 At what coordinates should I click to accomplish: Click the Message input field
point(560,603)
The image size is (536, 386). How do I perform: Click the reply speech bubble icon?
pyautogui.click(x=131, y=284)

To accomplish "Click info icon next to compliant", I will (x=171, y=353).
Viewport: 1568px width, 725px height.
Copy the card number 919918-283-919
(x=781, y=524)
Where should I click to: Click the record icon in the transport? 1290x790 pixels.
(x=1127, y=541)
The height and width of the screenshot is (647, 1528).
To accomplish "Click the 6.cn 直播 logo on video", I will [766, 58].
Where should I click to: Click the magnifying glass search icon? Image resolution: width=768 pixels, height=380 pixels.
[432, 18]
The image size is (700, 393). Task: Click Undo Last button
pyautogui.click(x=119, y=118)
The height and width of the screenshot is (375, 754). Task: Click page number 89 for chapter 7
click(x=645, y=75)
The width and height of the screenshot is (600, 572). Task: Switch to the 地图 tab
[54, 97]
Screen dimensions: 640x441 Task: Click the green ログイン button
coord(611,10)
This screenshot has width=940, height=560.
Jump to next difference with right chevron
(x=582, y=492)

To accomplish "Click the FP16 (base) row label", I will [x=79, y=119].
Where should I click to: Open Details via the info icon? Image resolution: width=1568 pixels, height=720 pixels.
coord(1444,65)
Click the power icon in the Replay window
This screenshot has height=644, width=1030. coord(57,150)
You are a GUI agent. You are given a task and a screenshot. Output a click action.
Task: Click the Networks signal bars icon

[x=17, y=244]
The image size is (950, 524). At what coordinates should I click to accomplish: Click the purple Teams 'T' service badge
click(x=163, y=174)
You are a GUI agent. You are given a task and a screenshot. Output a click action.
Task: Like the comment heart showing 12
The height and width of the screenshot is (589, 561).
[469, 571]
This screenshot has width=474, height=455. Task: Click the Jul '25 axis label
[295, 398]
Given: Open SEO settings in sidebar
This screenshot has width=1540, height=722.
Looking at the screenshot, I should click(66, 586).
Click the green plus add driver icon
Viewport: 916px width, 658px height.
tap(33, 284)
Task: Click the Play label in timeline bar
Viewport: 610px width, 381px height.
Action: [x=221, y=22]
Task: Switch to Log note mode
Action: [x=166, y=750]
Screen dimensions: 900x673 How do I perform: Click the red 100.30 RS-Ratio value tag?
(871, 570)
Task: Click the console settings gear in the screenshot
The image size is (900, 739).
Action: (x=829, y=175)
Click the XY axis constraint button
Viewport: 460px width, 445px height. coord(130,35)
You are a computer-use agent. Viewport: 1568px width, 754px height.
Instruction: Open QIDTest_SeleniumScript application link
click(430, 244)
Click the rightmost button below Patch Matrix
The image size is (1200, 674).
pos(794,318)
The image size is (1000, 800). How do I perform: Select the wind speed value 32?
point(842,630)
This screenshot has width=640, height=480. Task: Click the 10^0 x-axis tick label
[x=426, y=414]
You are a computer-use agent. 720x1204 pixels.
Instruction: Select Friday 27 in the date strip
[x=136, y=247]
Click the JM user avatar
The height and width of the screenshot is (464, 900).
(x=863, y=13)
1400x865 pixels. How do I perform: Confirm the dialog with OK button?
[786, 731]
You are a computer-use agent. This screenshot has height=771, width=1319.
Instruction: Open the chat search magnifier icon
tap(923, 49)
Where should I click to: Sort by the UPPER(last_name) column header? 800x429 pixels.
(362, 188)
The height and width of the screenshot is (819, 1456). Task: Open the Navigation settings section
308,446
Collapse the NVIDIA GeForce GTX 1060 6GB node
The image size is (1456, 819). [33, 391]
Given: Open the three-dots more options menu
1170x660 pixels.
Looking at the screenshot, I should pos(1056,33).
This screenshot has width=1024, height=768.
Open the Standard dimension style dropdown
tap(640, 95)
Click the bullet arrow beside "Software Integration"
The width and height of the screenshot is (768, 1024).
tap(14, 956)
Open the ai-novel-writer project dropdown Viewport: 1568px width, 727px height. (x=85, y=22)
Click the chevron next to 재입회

-------

What is expected. Retype, exactly and in full, the lines above from the one containing "This screenshot has width=474, height=455." through the one containing "Task: Click the console".

Written response.
This screenshot has width=474, height=455. Task: Click the Jul '25 axis label
[295, 398]
Given: Open SEO settings in sidebar
This screenshot has width=1540, height=722.
Looking at the screenshot, I should click(66, 586).
Click the green plus add driver icon
Viewport: 916px width, 658px height.
tap(33, 284)
Task: Click the Play label in timeline bar
Viewport: 610px width, 381px height.
Action: [x=221, y=22]
Task: Switch to Log note mode
Action: [x=166, y=750]
Screen dimensions: 900x673 How do I perform: Click the red 100.30 RS-Ratio value tag?
(871, 570)
Task: Click the console settings gear in the screenshot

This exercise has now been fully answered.